BSL can help students learn vocabulary and concepts as well as retrieve existing knowledge

When I started learning British Sign Language (BSL) a few years ago with the intention of communicating better with colleagues who sign, I had no idea that I’d soon be reaping the benefits in the classroom. Thanks to BSL’s descriptive and functional nature, I’ve found it really useful in my teaching.

It’s only relatively recently that BSL has been legally recognised as a language (2015 in Scotland and 2022 for the rest of the UK), but there are gaps in the language, for example in the field of STEM education. Thankfully the University of Edinburgh is helping to change that, as my colleague Audrey Cameron explains: ‘The BSL Glossary Project at the University of Edinburgh’s Scottish Sensory Centre (SSC) has been working with a team of 36 deaf scientists and sign linguists to collate and create nearly 4000 specialist signs for STEM concepts.’ And they’re all in the online glossary of videos of BSL signs, definitions and demonstrations with English text – ready for use in your science classroom.

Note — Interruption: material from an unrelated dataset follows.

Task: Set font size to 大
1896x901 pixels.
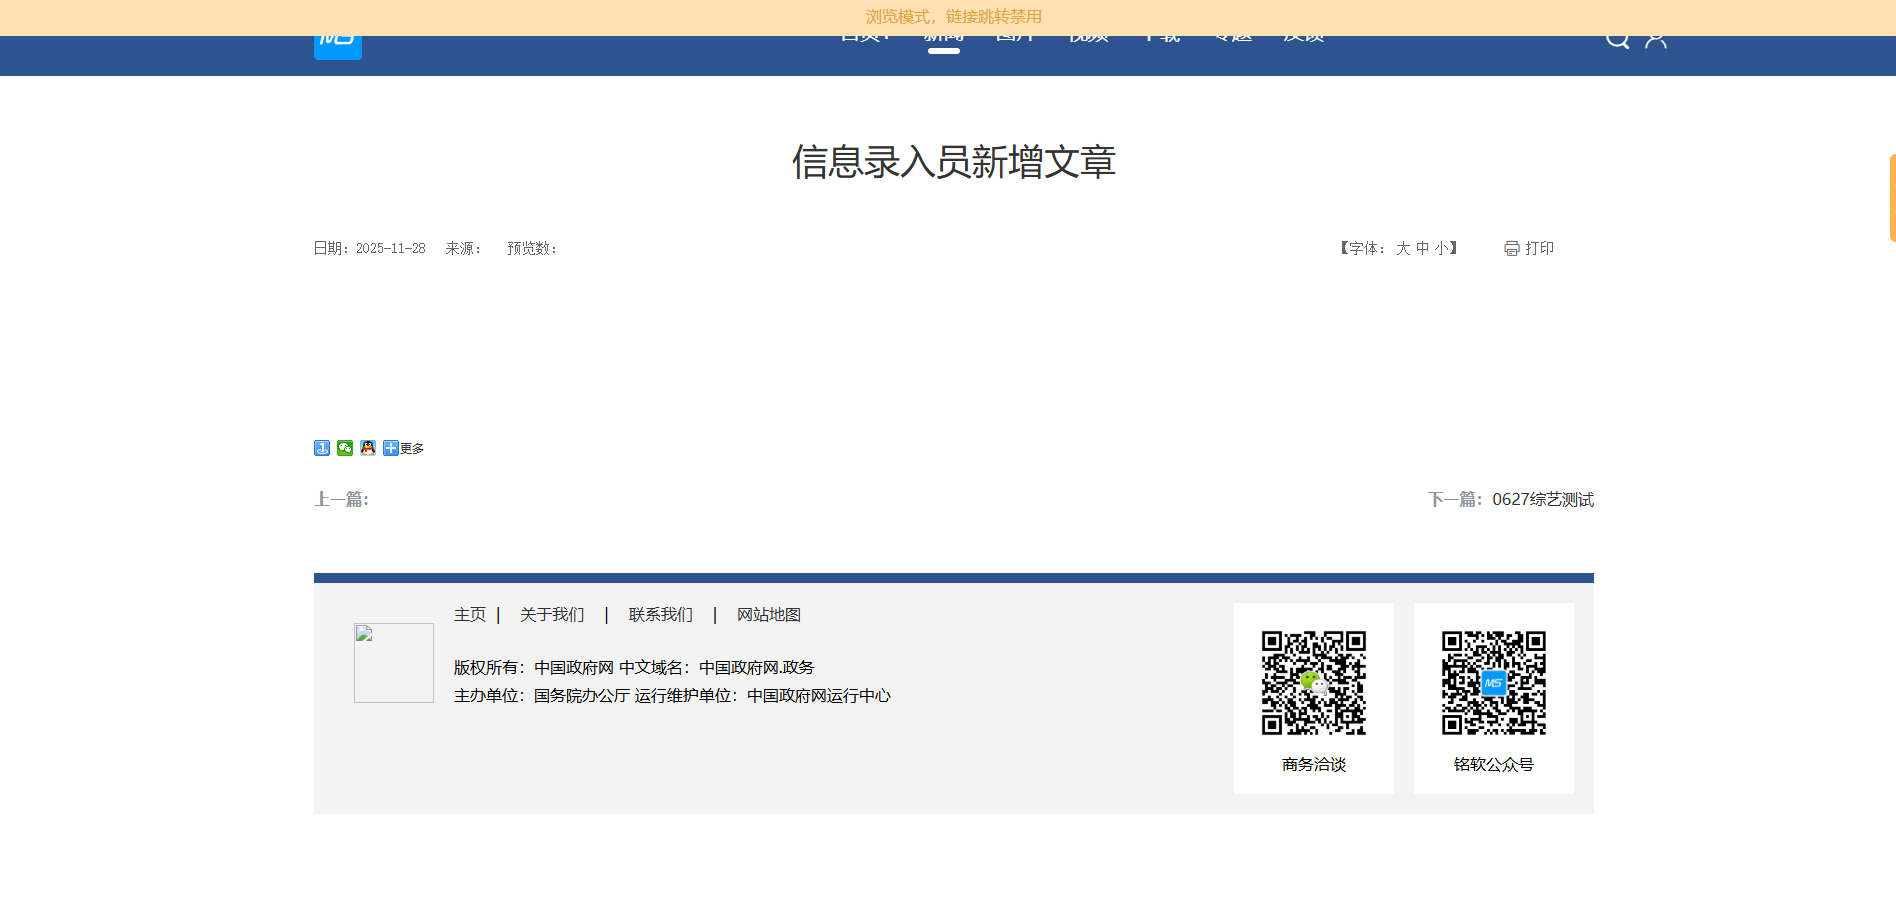Action: pos(1403,249)
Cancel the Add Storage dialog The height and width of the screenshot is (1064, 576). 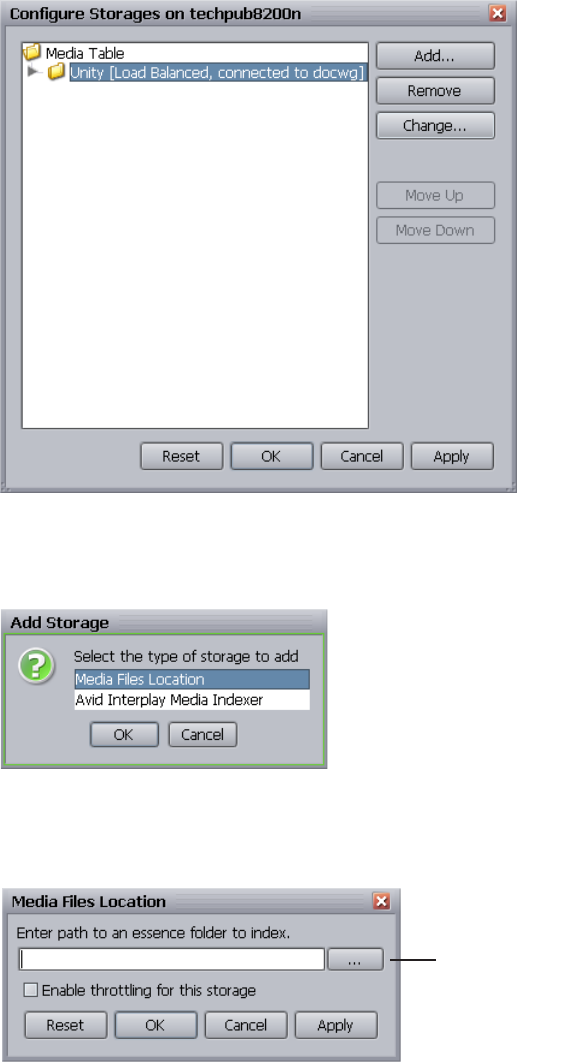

Incorporating BSL into my classroom practice has been a hugely positive experience for both me and my learners. With classrooms increasingly incorporating different educational needs, sign language has the potential to remove barriers and aid inclusion, ultimately improving learning outcomes for all.

Here are a few of the ways I’m using signs in my science classroom.

1. Reinforce vocabulary and concepts

BSL is very descriptive, and the signs often visually describe the concepts your students are learning. For example, the sign for noble gas includes the sign for gas and reinforces that noble gases will not react when they collide. This helps when teaching complex concepts to younger learners, as the sign clearly shows the concept.

2. Answer multiple choice answers

I often use fingerspelling – the BSL alphabet – as an alternative to mini whiteboards when using multiple choice questions as part of formative assessment. I show pupils the fingerspelling for A, B, C and D, then I ask them to sign the letter of the correct answer. It’s much quicker than getting out the mini whiteboards and avoids disrupting the lesson flow. Don’t just stick to A, B, C and D, use other letters too so your students can learn the alphabet – a useful skill for communication in future.

3. Ask what a sign means

Because the signs are so visually descriptive and demonstrate meaning, they are useful for introducing a topic. I make a sign without telling the students what it means and ask them to suggest its meaning. For example, the signs for acid pH, alkali pH and neutral show below a midpoint (7), above this point and at this point, respectively.

4. Ask what sign would you use for

Ask students to come up with signs they would use for different concepts. This way they demonstrate their knowledge of the word/concept. You can expand this into a revision activity at the end of a topic. Give different groups different parts of the topic to sign and ask the others to guess the term. Then the signing groups explain their thinking.

5. Refresh knowledge

You can use the SSC’s videos to refresh students’ understanding of experiments and of what processes are happening. For example, show this video of distillation, then ask your learners what each part of the sign represents in the process. About one minute into the video shows the solution turning into vapour, then condensing back into a liquid with a corresponding reduction in volume. Have your students recognised this? And if not, ask them if they can suggest an alternative sign to clarify the process.